## Kaynak Metin:
Bültenler

Reklam Etkinliği ve Medya Kullanımı Üzerine

Artık reklamverenlerin de, reklamcıların da işleri daha zor;  çok sayıda mecrada, çok farklı formatlarda, çok sayıda reklam var. Medya harcamalarının büyümesi, mecra çeşitliliğindeki artışla birlikte mecralar iç içe geçiyor: örneğin televizyonu bilgisayardan izliyoruz, cep telefonumuzdan internete bağlanıyoruz, televizyondan on-line sipariş veriyoruz; basılı reklamlara on-line ortamda erişiyoruz.

Reklamverenler de bu çoklu kullanım ile tüketiciye erişimlerinde katlanan bir etki yaratmak ve reklam bütçelerini akıllıca dağıtmak istiyorlar. Yürüttüğümüz çalışmalar tek başına TV kullanmaya kıyasla, (daha fazla GRP ile) ikinci bir mecra kullanımının maliyet fayda etkisinin daha yüksek olduğunu gösteriyor.

Biz araştırmacılar için, belirlenen sektörde mecraların olası etkinliklerini belirlemek böylelikle kampanya planlamasında müşterilerimize yol gösterebilmek önem kazanıyor. Artık kampanya etkinlik ölçümlerinde mecraların etkinliklerini karşılaştırmak, kampanyanın toplam sonucunda her uygulamanın katkısını ayrıştırabilmek mümkün.

Türkiye’de 2010 yılına gelene dek son 5 yıllık dönemde medya harcamalarının yarısını TV  oluştururken, diğer yarı ise basının hakimiyetinde. 2005’ten 2010’a gelirken TV payını arttıradursun, basının payı yıllar içinde azalıyor. Yerine açıkhavanın 5 yıl öncesine göre önem kazandığını, internetinse yoktan var olduğunu görüyoruz.

TV dışındaki mecralarda yayınlanan reklamların başarısını ölçmek için ilk olarak bu mecralarda iyi reklamın nasıl olacağını araştırdık, onlara özgü koşulları , avantaj ve dezavantajlarını öğrendik. Bu mecralardaki reklamların etkinlik ölçümü farklı dinamiklere bağlı ve reklamın neden başarılı ya da başarısız olduğunu anlamak için farklı bakış açıları gerekiyor.

## Çözülecek Sorun:
Lütfen şu ifadelerin yukarıdaki reklam etkinliği metniyle uyuşup uyuşmadığını belirtin ve her biri için evet ya da hayır deyip metindeki belirleyici sözcükleri aynen alıntılayın: (a) Türkiye'de 2010'a kadarki son beş yılda medya harcamalarının yarısını TV oluşturuyor. (b) 2005'ten 2010'a basının payı artıyor. (c) Çalışmalar, tek başına TV kullanmanın maliyet fayda etkisinin daha yüksek olduğunu gösteriyor.

## Sağlanan Veriler:
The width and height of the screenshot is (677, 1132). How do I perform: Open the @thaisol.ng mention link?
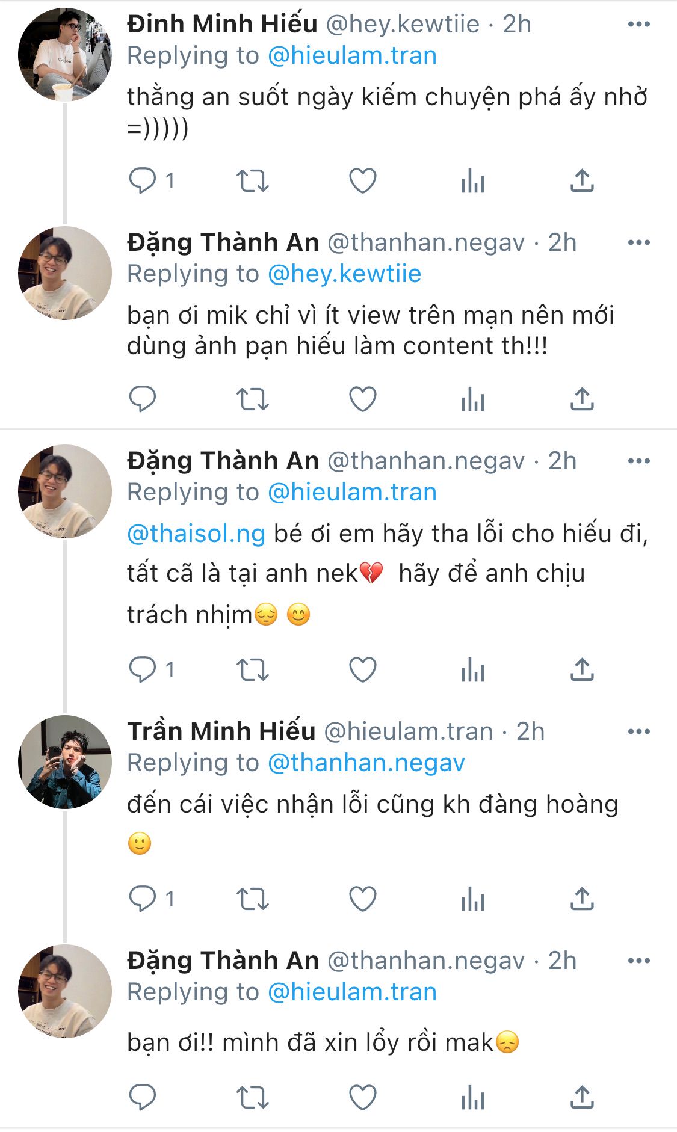(196, 534)
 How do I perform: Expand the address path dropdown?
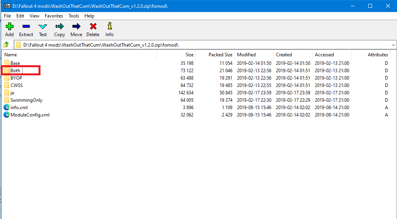pyautogui.click(x=393, y=45)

## Sorunun Çözümü:
(a) Evet: "medya harcamalarının yarısını TV"
(b) Hayır: "basının payı yıllar içinde azalıyor"
(c) Hayır: "ikinci bir mecra kullanımının maliyet fayda etkisinin daha yüksek olduğunu gösteriyor"